READING TEXT:

────────────────

All of lore.kernel.org
 help / color / mirror / Atom feed
From: Junio C Hamano <gitster@pobox.com>
To: Jeff King <peff@peff.net>
Cc: git@vger.kernel.org,  Taylor Blau <me@ttaylorr.com>
Subject: Re: [PATCH 21/20] t5319: make corrupted large-offset test more robust
Date: Sat, 14 Oct 2023 12:42:01 -0700	[thread overview]
Message-ID: <xmqq4jitt2ie.fsf@gitster.g> (raw)
In-Reply-To: <20231014004348.GA43880@coredump.intra.peff.net> (Jeff King's message of "Fri, 13 Oct 2023 20:43:48 -0400")

Jeff King <peff@peff.net> writes:

>   4b. But sometimes we hit a different error. If another object points
>       to X as a delta base, then trying to find the type of that object
>       requires walking the delta chain to the base entry (since only the
>       base has the concrete type; deltas themselves are either OFS_DELTA
>       or REF_DELTA).
>
>       Normally this would not require separate offset lookups at all, as
>       deltas are usually stored as OFS_DELTA, specifying the relative
>       offset to the base. But the corrupt idx created in step 1 is done
>       directly with "git pack-objects" and does not pass the
>       --delta-base-offset option, meaning we have REF_DELTA entries!

────────────────

DATA PROVIDED:
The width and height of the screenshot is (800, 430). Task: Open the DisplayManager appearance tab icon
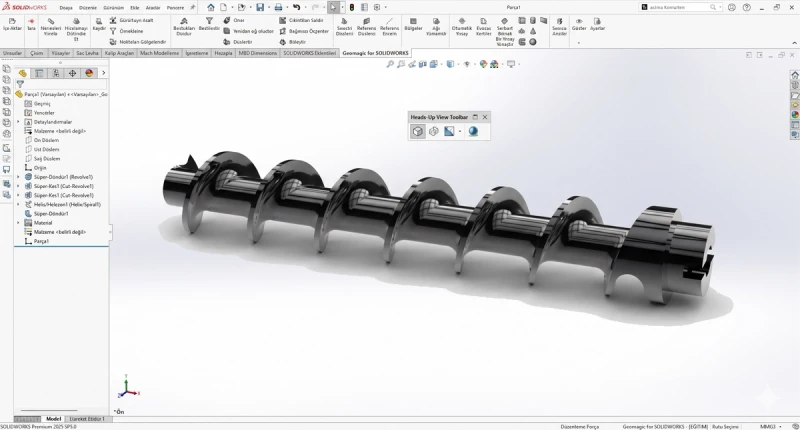click(x=89, y=73)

────────────────

TASK LIST:
A. Reproduce the part of the mailing list message between "All of lore.kernel.org" and "Message-ID: <xmqq4jitt2ie.fsf@gitster.g> (raw)", inclusive.
B. Take the mailing list message further from where it stops.
The data is separate material and has no connection to the mailing list message.

FINAL ANSWERS:
A.
All of lore.kernel.org
 help / color / mirror / Atom feed
From: Junio C Hamano <gitster@pobox.com>
To: Jeff King <peff@peff.net>
Cc: git@vger.kernel.org,  Taylor Blau <me@ttaylorr.com>
Subject: Re: [PATCH 21/20] t5319: make corrupted large-offset test more robust
Date: Sat, 14 Oct 2023 12:42:01 -0700	[thread overview]
Message-ID: <xmqq4jitt2ie.fsf@gitster.g> (raw)

B.
>       Those do have to consult an index to find the location of the base
>       object, and they use the pack .idx to do this. The same pack .idx
>       that we know is corrupted from step 1!

Tricky.

> The set of objects created in the test is deterministic. But the delta
> selection seems not to be (which is not too surprising, as it is
> multi-threaded).

So, the offsets of the objects are also not deterministic?

> I have seen the failure in Windows CI but haven't
> reproduced it locally (not even with --stress). Re-running a failed
> Windows CI job tends to work. But when I download and examine the trash
> directory from a failed run, it shows a different set of deltas than I
> get locally. But the exact source of non-determinism isn't that
> important; our test should be robust against any order.

Yeah, thanks for digging this tricky situation through.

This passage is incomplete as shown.